- **Aim**: Lay out every line of the rows below as a numbered list, skipping any blank lines. Leave the pictures out of your answer.

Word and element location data
— start —

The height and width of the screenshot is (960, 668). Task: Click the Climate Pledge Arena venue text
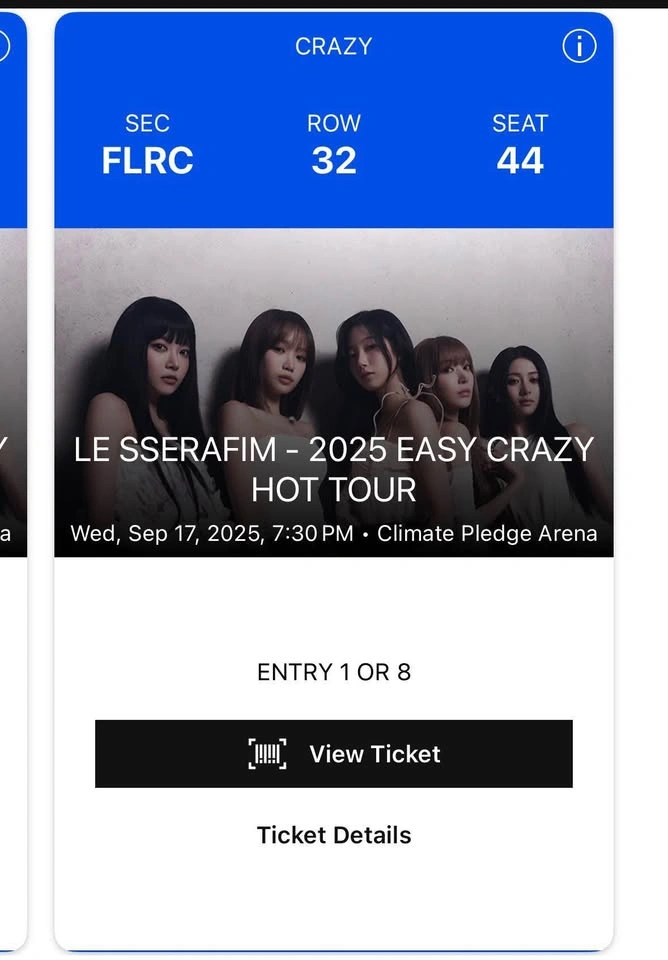[487, 533]
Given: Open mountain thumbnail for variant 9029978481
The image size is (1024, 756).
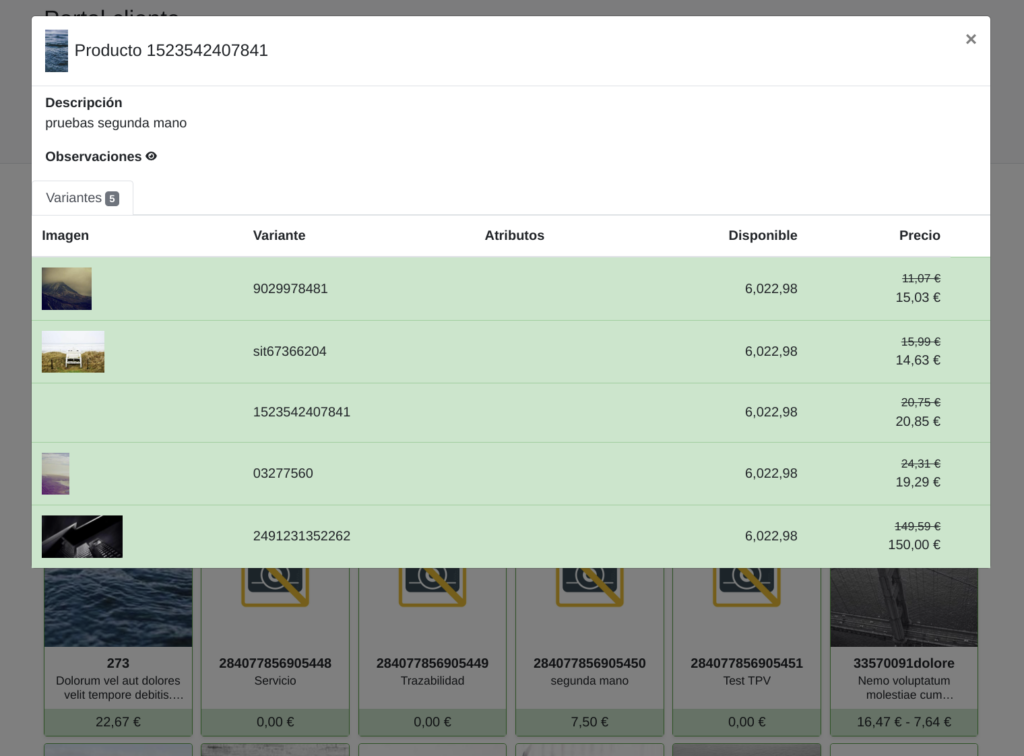Looking at the screenshot, I should (x=67, y=289).
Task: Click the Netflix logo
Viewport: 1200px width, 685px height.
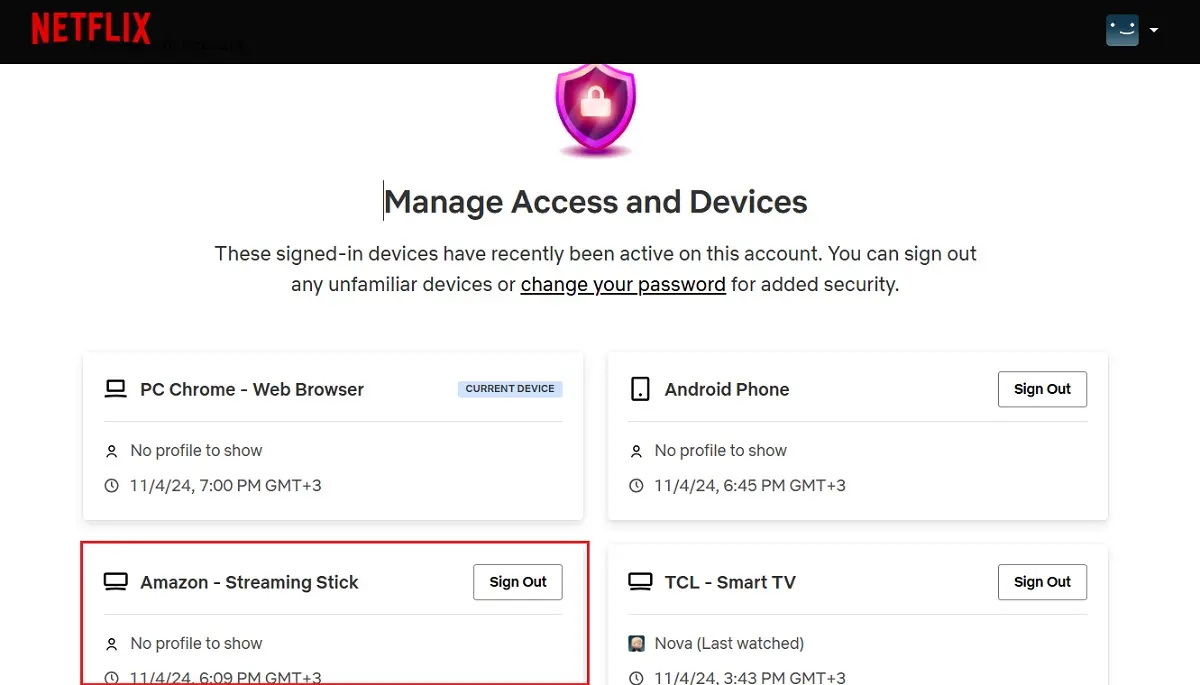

— end —

- **Output below**:
1. The height and width of the screenshot is (960, 668). Task: Click the Climate Pledge Arena venue text
2. [487, 533]
3. Given: Open mountain thumbnail for variant 9029978481
4. The image size is (1024, 756).
5. Looking at the screenshot, I should (x=67, y=289).
6. Task: Click the Netflix logo
7. Viewport: 1200px width, 685px height.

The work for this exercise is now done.